## [Document]

This is the area which includes London, the new capital of England after the Norman invasion. It is the region from which the later standard of Britain emerged. Its chief author is of course Geoffrey Chaucer in the late 14th century whose main work is The Canterbury Tales and who also wrote a significant amount of poetry. The remaining literary documents from the East Midland area, in roughly chronological order, are the following.

   

Figures from Chaucer’s Canterbury Tales

The Orrmulum, a verse work of some 10,000 double lines, written ca. 1200, consists of a recounting of the story of the gospels and homilies. Its author is Orrm, a monk who termed his work ‘a little book of Orrm’. This is of linguistic significance because Orrm consistently used double consonants after short vowels.

Havelok the Dane is a legend in verse, written sometime before 1300 in Lincolnshire.

King Horn is a poetical romance about largely Celtic themes and was written ca. 1260 in Surrey.

## [Material provided]
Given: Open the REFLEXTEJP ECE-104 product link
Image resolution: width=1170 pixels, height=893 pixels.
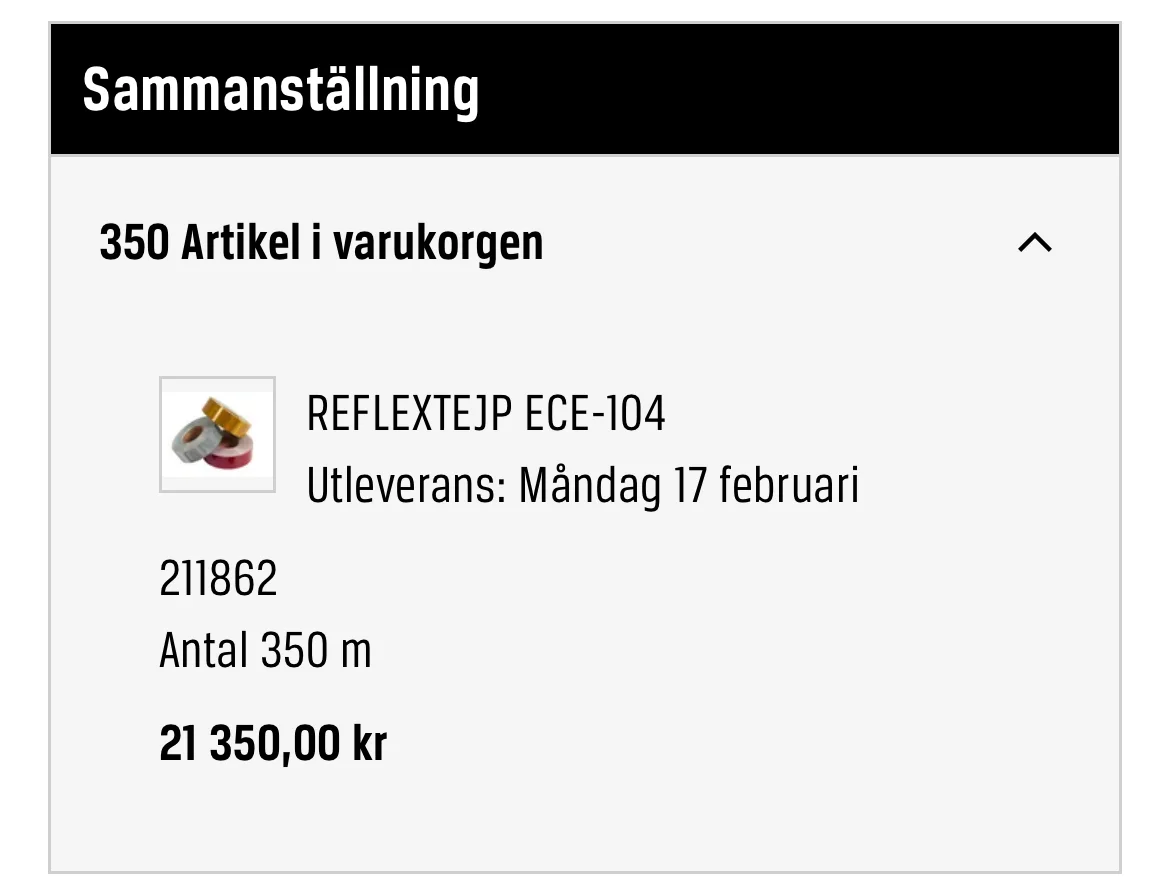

## [Directions for this task]
Reproduce, word for word, everything in the passage on East Midland literature from "This is the" down to "are the following.".

## [Response]
This is the area which includes London, the new capital of England after the Norman invasion. It is the region from which the later standard of Britain emerged. Its chief author is of course Geoffrey Chaucer in the late 14th century whose main work is The Canterbury Tales and who also wrote a significant amount of poetry. The remaining literary documents from the East Midland area, in roughly chronological order, are the following.